(RECORD EXTRACTS Opens)
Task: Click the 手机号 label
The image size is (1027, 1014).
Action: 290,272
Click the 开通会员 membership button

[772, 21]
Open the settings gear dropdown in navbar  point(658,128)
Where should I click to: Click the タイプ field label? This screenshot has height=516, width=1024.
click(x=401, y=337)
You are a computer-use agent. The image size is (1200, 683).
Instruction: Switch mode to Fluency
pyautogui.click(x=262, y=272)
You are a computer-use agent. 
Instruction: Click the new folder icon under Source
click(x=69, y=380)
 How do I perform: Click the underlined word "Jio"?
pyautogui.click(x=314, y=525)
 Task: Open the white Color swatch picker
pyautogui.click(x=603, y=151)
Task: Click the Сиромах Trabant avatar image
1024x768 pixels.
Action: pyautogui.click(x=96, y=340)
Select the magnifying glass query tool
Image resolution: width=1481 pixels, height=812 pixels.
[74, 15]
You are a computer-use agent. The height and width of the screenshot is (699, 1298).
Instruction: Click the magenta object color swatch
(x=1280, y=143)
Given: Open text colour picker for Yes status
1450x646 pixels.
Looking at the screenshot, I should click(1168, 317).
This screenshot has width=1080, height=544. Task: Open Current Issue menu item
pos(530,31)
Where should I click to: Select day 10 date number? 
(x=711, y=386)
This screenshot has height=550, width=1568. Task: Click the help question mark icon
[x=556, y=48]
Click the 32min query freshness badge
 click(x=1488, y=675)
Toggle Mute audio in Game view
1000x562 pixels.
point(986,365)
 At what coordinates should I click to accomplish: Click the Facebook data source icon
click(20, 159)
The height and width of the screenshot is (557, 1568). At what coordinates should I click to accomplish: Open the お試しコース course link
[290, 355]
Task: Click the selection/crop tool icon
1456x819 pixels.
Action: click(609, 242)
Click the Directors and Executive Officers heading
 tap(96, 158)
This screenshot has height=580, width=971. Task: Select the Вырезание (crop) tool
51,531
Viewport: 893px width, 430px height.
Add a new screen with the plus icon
(RECORD EXTRACTS Closes)
**WORK REQUEST**
Please copy the data in full, character for character.

**SOLUTION TO THIS TASK**
Task: Click the 手机号 label
The image size is (1027, 1014).
Action: 290,272
Click the 开通会员 membership button

[772, 21]
Open the settings gear dropdown in navbar  point(658,128)
Where should I click to: Click the タイプ field label? This screenshot has height=516, width=1024.
click(x=401, y=337)
You are a computer-use agent. The image size is (1200, 683).
Instruction: Switch mode to Fluency
pyautogui.click(x=262, y=272)
You are a computer-use agent. 
Instruction: Click the new folder icon under Source
click(x=69, y=380)
 How do I perform: Click the underlined word "Jio"?
pyautogui.click(x=314, y=525)
 Task: Open the white Color swatch picker
pyautogui.click(x=603, y=151)
Task: Click the Сиромах Trabant avatar image
1024x768 pixels.
Action: pyautogui.click(x=96, y=340)
Select the magnifying glass query tool
Image resolution: width=1481 pixels, height=812 pixels.
[74, 15]
You are a computer-use agent. The height and width of the screenshot is (699, 1298).
Instruction: Click the magenta object color swatch
(x=1280, y=143)
Given: Open text colour picker for Yes status
1450x646 pixels.
Looking at the screenshot, I should click(1168, 317).
This screenshot has width=1080, height=544. Task: Open Current Issue menu item
pos(530,31)
Where should I click to: Select day 10 date number? 
(x=711, y=386)
This screenshot has height=550, width=1568. Task: Click the help question mark icon
[x=556, y=48]
Click the 32min query freshness badge
 click(x=1488, y=675)
Toggle Mute audio in Game view
1000x562 pixels.
point(986,365)
 At what coordinates should I click to accomplish: Click the Facebook data source icon
click(20, 159)
The height and width of the screenshot is (557, 1568). At what coordinates should I click to accomplish: Open the お試しコース course link
[290, 355]
Task: Click the selection/crop tool icon
1456x819 pixels.
Action: click(609, 242)
Click the Directors and Executive Officers heading
 tap(96, 158)
This screenshot has height=580, width=971. Task: Select the Вырезание (crop) tool
51,531
Viewport: 893px width, 430px height.
Add a new screen with the plus icon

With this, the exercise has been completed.